Grave
Grave
Justine, 16 ans, est une adolescente surdouée qui entre en école vétérinaire, dans un établissement scolaire où étudie déjà sa soeur aînée Alexia. Nouvelle arrivée oblige, la jeune fille subit un bizutage des plus brutaux pour elle : alors qu’elle est végétarienne, la voilà forcée à manger de la viande crue ! Mal dans sa peau depuis cet évènement, s’ensuit alors des changements radicaux dans la vie de Justine qui va progressivement découvrir sa vraie nature...

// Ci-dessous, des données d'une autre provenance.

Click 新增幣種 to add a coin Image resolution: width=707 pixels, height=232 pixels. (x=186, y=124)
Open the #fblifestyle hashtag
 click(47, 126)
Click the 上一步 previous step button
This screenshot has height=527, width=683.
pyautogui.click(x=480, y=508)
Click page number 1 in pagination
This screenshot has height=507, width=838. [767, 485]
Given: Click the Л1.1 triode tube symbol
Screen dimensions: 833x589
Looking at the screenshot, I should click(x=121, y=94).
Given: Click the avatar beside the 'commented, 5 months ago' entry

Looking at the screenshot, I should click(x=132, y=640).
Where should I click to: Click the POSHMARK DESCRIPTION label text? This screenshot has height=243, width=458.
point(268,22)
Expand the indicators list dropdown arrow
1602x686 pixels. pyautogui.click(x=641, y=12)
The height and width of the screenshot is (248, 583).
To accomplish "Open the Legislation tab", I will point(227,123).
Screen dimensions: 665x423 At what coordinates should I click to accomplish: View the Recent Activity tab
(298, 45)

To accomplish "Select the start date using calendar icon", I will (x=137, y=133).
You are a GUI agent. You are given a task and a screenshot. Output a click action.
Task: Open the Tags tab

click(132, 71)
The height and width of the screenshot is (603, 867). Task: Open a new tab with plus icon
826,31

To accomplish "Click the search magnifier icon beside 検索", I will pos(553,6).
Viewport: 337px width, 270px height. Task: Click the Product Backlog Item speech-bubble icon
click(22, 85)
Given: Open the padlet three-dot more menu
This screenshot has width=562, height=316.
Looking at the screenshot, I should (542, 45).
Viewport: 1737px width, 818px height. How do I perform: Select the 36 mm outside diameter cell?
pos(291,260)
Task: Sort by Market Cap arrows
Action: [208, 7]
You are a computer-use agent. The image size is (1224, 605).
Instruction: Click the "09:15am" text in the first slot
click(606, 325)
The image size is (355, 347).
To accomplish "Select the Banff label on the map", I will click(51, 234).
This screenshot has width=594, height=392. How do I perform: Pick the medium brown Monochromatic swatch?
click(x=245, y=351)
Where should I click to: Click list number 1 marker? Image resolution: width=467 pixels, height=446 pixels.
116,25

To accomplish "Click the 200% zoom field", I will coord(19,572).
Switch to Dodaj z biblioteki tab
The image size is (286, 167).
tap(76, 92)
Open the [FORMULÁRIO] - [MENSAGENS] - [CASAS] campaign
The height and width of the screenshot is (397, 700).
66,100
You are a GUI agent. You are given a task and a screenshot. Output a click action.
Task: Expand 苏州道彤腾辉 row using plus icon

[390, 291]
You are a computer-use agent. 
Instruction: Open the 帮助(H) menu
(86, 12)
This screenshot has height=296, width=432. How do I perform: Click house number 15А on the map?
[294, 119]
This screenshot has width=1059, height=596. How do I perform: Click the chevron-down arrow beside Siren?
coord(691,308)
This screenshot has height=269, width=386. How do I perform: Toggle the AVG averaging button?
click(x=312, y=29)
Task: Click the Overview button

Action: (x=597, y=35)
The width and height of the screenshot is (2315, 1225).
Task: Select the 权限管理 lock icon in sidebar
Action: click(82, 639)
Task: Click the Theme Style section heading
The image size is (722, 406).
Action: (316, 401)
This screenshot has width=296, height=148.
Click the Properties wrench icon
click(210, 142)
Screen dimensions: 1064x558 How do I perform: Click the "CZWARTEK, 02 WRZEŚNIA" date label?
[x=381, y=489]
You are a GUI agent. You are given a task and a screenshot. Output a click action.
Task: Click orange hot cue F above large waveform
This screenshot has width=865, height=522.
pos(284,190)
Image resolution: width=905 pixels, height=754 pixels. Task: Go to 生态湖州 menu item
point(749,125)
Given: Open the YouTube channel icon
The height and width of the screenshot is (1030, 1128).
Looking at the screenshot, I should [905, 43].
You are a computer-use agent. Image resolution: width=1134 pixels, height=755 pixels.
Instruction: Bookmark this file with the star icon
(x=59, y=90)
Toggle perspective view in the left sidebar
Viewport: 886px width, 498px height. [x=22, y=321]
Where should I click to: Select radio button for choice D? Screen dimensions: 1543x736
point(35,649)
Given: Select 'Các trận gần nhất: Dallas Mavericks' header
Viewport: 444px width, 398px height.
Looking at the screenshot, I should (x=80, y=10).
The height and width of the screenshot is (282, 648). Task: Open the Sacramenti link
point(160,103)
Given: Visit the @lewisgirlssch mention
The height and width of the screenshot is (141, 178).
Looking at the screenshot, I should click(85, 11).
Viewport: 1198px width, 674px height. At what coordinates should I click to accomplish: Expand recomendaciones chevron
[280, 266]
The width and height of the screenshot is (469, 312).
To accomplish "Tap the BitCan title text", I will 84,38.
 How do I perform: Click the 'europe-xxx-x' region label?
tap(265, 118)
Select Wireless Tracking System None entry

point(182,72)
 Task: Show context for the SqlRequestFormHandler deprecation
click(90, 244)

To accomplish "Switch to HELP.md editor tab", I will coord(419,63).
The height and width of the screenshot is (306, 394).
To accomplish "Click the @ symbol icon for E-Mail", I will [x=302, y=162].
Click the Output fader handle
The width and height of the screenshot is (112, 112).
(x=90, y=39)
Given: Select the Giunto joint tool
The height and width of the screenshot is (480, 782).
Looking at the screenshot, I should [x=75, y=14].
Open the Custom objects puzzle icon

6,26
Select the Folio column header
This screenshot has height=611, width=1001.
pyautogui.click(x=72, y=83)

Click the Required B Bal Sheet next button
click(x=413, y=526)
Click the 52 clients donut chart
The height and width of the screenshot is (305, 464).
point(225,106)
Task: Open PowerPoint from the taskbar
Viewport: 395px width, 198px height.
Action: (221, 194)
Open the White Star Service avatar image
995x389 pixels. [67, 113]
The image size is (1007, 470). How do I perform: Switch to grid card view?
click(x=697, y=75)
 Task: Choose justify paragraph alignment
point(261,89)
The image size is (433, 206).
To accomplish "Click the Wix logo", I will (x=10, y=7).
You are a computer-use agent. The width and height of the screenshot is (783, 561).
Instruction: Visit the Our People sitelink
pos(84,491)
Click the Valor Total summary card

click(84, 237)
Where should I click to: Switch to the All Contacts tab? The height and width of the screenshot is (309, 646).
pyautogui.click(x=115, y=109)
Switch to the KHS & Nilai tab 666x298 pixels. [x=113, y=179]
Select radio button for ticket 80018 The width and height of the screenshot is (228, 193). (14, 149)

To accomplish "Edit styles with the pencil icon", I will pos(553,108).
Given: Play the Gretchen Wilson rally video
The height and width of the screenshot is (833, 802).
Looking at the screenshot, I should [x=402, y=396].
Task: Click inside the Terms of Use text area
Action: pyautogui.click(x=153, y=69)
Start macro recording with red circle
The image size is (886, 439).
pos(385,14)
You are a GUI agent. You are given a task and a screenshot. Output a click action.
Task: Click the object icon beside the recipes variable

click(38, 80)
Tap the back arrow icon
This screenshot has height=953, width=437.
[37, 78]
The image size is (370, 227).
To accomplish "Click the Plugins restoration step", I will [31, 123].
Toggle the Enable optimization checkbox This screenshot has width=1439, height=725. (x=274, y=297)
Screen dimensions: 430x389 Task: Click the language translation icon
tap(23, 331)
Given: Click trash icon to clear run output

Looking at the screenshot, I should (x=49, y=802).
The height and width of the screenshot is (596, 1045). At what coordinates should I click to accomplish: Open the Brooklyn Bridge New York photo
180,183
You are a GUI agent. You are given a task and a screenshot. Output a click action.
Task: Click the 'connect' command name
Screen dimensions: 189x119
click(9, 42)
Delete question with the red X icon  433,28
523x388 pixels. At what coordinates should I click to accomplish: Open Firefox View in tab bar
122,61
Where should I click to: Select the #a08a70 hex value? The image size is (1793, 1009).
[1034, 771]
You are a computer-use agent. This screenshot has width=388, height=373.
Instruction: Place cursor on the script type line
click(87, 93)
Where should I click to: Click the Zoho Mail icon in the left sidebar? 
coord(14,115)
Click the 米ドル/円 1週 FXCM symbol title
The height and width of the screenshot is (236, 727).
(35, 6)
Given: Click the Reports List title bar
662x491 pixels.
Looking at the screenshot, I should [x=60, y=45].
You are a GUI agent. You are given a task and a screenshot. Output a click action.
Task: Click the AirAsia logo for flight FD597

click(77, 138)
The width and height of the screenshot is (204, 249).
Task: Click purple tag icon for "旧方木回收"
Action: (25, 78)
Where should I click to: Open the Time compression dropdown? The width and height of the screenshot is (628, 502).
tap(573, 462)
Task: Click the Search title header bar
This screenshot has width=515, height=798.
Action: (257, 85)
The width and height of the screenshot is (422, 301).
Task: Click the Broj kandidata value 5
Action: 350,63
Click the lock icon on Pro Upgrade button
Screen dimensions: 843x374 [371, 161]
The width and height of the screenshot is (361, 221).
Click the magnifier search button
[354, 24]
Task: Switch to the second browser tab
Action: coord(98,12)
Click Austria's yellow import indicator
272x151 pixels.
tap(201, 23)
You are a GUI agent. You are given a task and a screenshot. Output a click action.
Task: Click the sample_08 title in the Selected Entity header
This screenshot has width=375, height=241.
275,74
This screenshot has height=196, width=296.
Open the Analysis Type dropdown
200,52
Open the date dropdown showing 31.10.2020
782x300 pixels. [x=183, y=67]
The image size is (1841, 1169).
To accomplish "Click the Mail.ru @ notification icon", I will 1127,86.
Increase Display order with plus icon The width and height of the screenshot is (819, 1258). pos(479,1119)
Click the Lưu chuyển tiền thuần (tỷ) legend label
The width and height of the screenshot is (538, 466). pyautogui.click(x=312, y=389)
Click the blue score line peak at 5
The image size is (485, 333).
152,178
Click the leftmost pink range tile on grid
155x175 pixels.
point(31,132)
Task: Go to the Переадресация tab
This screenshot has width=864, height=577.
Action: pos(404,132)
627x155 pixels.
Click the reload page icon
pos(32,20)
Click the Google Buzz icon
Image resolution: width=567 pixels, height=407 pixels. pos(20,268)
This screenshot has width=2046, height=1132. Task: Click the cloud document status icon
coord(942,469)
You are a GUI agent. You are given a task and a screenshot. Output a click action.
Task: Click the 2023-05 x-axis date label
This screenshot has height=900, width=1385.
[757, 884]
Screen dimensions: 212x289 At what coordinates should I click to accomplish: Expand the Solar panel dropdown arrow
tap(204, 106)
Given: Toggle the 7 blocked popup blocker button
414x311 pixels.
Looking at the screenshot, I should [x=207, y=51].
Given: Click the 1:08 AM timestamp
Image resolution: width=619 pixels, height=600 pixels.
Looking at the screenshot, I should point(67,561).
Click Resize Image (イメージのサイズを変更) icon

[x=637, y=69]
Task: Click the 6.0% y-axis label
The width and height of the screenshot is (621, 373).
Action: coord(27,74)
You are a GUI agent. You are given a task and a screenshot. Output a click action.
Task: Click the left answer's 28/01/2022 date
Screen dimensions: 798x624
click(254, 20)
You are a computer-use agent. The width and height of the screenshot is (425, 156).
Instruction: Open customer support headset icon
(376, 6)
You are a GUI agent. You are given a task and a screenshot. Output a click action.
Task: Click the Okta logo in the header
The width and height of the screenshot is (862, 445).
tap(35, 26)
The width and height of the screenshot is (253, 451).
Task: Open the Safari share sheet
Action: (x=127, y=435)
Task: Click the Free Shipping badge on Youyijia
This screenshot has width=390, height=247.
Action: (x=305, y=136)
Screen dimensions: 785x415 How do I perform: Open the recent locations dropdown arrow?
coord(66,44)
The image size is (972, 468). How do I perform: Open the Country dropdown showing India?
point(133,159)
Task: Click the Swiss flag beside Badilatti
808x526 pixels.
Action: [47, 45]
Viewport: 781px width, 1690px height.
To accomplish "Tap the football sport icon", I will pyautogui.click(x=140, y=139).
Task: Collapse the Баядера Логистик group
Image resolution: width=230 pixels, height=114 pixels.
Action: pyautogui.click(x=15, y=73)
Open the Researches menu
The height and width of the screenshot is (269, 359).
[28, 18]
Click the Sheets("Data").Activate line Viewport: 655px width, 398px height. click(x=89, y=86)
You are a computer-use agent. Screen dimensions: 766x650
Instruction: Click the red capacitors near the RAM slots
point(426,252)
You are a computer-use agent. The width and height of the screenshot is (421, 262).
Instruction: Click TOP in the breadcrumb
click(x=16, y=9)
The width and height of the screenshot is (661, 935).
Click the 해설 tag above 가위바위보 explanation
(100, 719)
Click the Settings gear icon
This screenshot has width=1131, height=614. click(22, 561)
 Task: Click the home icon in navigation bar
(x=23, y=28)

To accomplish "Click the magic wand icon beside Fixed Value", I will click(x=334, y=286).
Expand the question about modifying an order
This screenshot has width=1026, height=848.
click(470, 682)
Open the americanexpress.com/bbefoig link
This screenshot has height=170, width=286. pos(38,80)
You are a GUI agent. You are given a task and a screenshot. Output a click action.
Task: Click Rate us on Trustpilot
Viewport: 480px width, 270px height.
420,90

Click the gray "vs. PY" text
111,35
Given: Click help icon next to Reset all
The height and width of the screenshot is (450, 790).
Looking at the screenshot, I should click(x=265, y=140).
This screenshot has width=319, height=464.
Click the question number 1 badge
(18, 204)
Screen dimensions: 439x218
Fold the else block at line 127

Véritable phénomène de l’année 2016, le film franco-belge "grave" (alias "raw") de Julia Ducournau a écumé les festivals (Gérardmer, Toronto, Sitges, Paris, Strasbourg, L’Etrange Festival...) depuis son apparition à Cannes et récolté de nombreux prix (le Grand Prix et le Prix de la Critique à Gérardmer, l’Octopus d’or et le Prix du Public à Strasbourg,l’ Oeil d’Or du Public et le Prix Ciné+ Frisson à Paris, le Méliès d’Argent à Sitges, le Prix du Public à Toronto...). Impossible de passer à côté de cette tornade qui sévit sur les festivals de mi-2016 à début 2017 : le film "grave" crée l’évènement, encore bien plus qu’un "it follows" quelques années avant qui avait su se faire remarquer dans de nombreux festivals également (et pourtant un film certes loin d’être déplaisant mais terriblement surestimé soit dit en passant...).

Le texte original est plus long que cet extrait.